We explored the idea that David may have been paralyzed by his own guilt and shame, not able to ever get beyond his infidelity with Bathsheba and the murder of Uriah, her husband.
For whatever reason, we know from 1 Kings 1:6 as well as the entire story of his latter years, that David did not discipline his children appropriately. His son Solomon, learned, like many of us do, how not to do things.
It was he who penned: “He who withholds his rod hates his son, But he who loves him disciplines him diligently.”– Proverbs 13:24. Jesus said in Revelation 3:19: “‘Those whom I love, I reprove and discipline” -it’s repeated, so it’s a lesson that is obviously important for us to learn.

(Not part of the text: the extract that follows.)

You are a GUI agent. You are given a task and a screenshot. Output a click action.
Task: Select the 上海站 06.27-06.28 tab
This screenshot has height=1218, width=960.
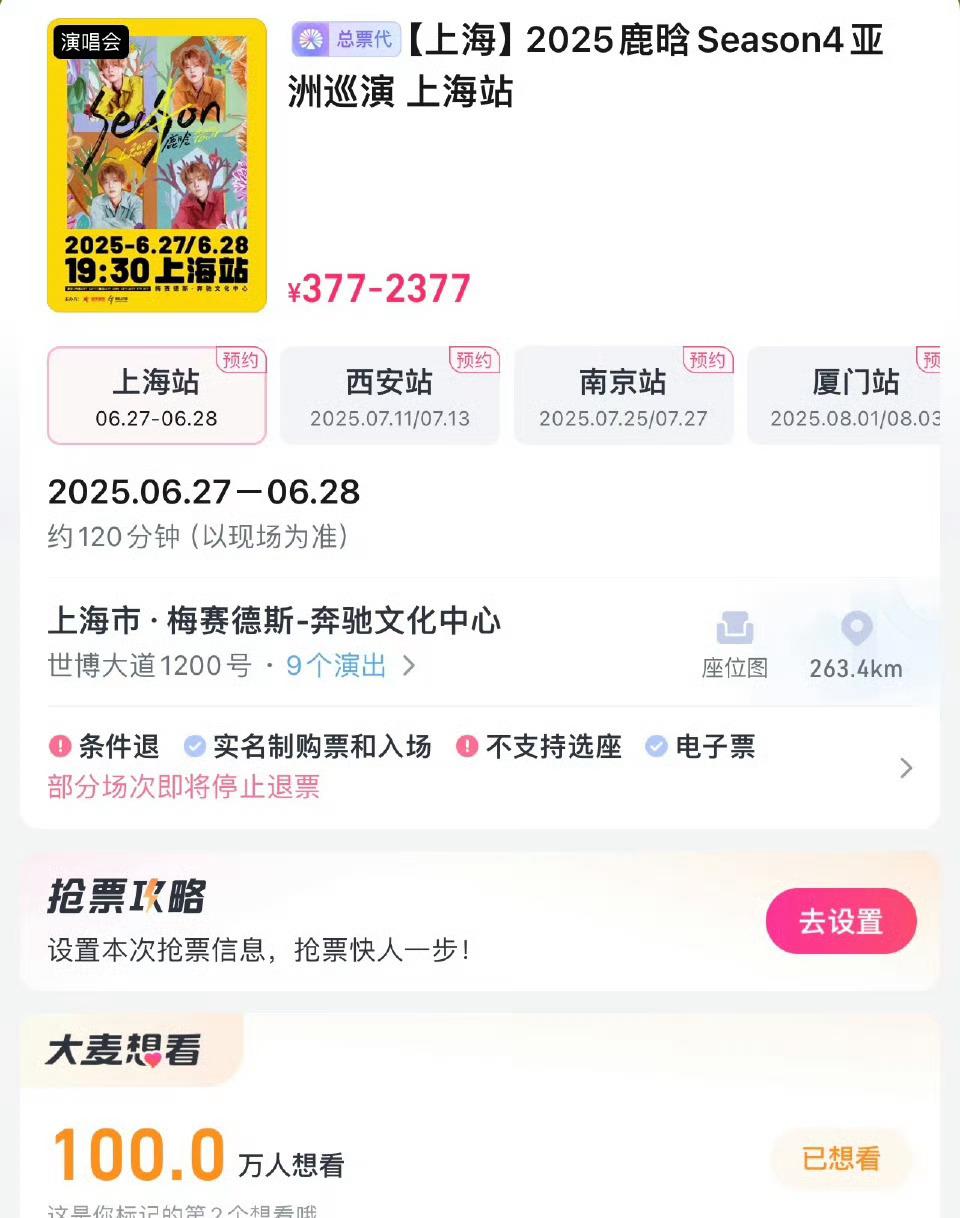157,396
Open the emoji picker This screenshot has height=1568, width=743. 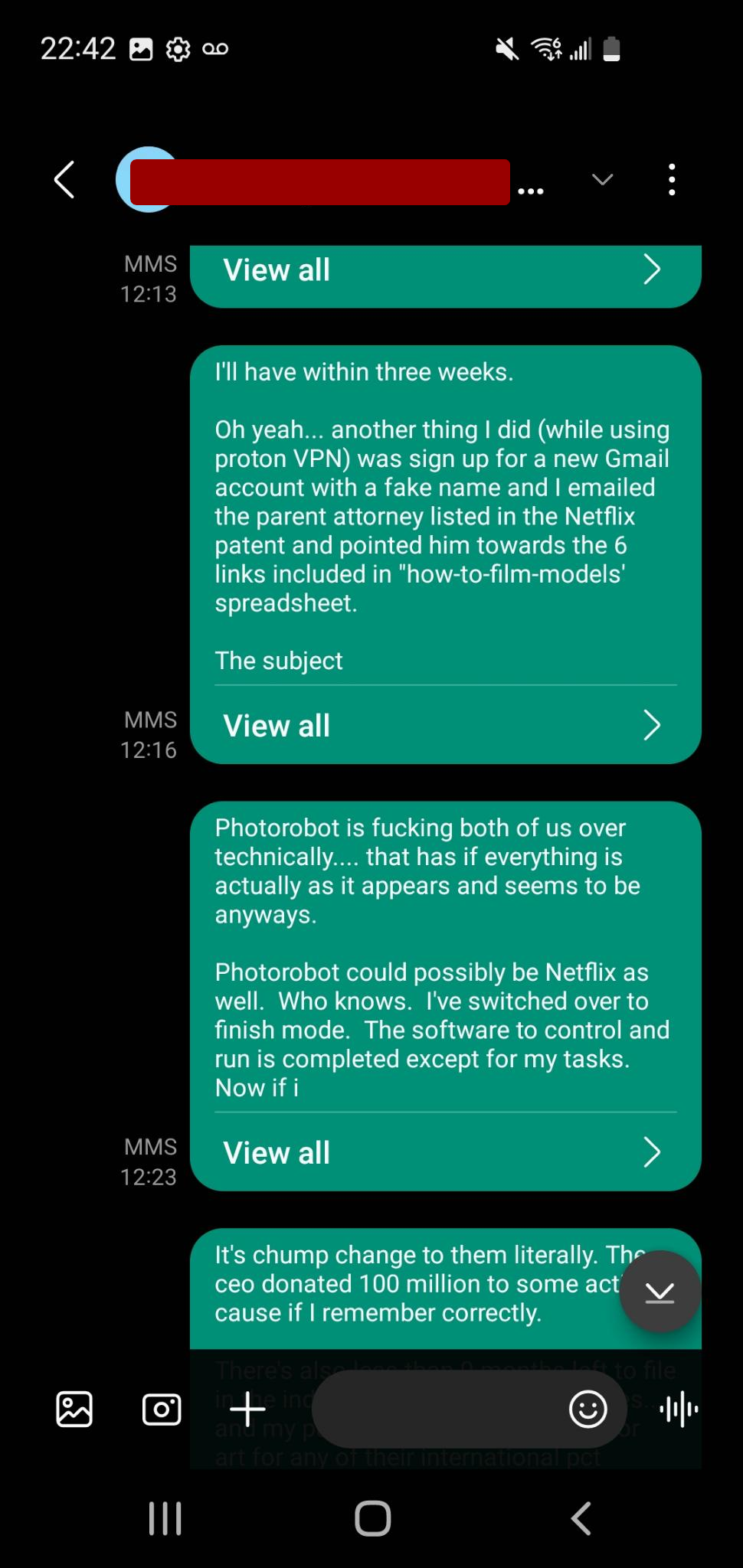point(588,1409)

At any rate, David raised (using the term lightly) a rapist, murderer, and a bunch of self centered and rebellious kids. There is one exchange between David and his son Absalom that I want to highlight that speaks volumes about how this can happen.
Absalom came to the king and said, “Behold now, your servant has sheepshearers; please let the king and his servants go with your servant.” But the king said to Absalom, “No, my son, we should not all go, for we will be burdensome to you.” Although he urged him, he would not go, but blessed him. –2 Samuel 13:24,25
Absalom was, at this point, festering with bitterness for two years over the rape of his sister. David had an opportunity to spend some time with his son. But he had excuses why that wouldn’t work. Absalom urged him to no avail. Chapin’s song says: “Can you teach me to throw”, I said “Not today I got a lot to do”, he said, “That’s ok”.
Dads, what do you have to do that is more important than investing time with your children?
David put off his son because it would have been a hassle. Absalom ended up having his brother murdered at this event. I wonder how things would have gone if David had spent time with his son, to have known what was in his heart to do. They ended up estranged for the rest of their lives because David, though he longed to have a relationship with him, was never willing to do what it took to make that happen. Absalom, in turn, died an untimely and tragic death, adding to the shame that was the hallmark of David’s failed fatherhood.
There are many, many, lessons here, as far as David’s failures go, I just wanted to highlight this one.
Parents, make time for your children, and don’t let your own failures trap you in shame, use them as lessons for others.